● **Gestellte Aufgabe 1**: Gib aus den Einträgen die Zeilen von der Zeile mit „Where should I“ bis zur Zeile mit „tap(194, 64)“ unverändert wieder. Lass die Bilder dabei weg.

● **Textausschnitt**:
Wien (öaw) - Zukünftige Trends des Weltbevölkerungswachstums
könnten durch qualitative und quantitative Verbesserungen im Bildungsbereich – insbesondere durch Verbesserung
der weiblichen Bildung – signifikant beeinflusst werden. Prognosen der künftigen Bevölkerungsentwicklung,
die nicht explizit den Bildungsfaktor in ihre Analyse einbeziehen, sind jedenfalls nicht umfassend genug, so das
Ergebnis einer Studie der Demographen Wolfgang Lutz und Samir K.C. vom Wittgenstein Centre for Demography and Global
Human Capital, die am 29. Juli 2011 in der Zeitschrift Science veröffentlicht wird.
Im Rahmen der Studie haben Wolfgang Lutz und Samir K.C. (Wittgenstein Centre for Demography and Global Human Capital,
ein Zusammenschluss des International Institute for Applied Systems Analysis / IIASA; Vienna Institute of Demography
/ VID der Österreichischen Akademie der Wissenschaften / ÖAW und der Wirtschaftsuniversität Wien
/ WU Wien) die Auswirkungen der Bildung auf das Wachstum der Weltbevölkerung bis 2050 auf Basis eines innovativen
mehrstufigen Ansatz analysiert.

● **Aufgabeneingabe**:

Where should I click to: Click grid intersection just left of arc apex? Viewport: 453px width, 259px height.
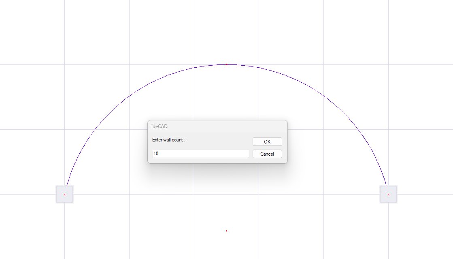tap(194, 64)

--

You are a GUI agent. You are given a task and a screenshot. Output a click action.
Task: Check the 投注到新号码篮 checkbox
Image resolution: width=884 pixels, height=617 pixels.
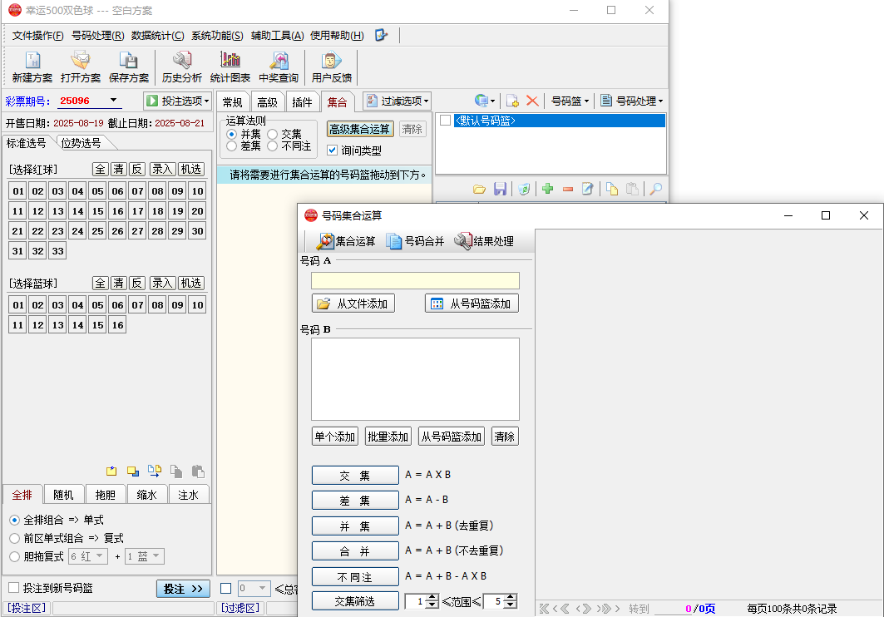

...

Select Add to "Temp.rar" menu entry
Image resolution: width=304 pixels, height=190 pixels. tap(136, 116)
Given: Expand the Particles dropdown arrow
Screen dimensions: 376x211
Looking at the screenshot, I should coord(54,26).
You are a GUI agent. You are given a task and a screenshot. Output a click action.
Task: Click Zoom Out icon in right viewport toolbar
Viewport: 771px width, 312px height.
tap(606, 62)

● **Gestellte Aufgabe 2**:
Fragen zum Textausschnitt über Bildung und Weltbevölkerung:
(a) Durch die Verbesserung welcher Bildung könnten die Trends insbesondere beeinflusst werden?
(b) In welcher Zeitschrift wird die Studie veröffentlicht?
(c) Bis zu welchem Jahr wurden die Auswirkungen der Bildung analysiert?

● **Fertige Antwort 1**:
Where should I click to: Click grid intersection just left of arc apex? Viewport: 453px width, 259px height.
tap(194, 64)

● **Fertige Antwort 2**:
(a) Der weiblichen Bildung.
(b) In Science.
(c) Bis 2050.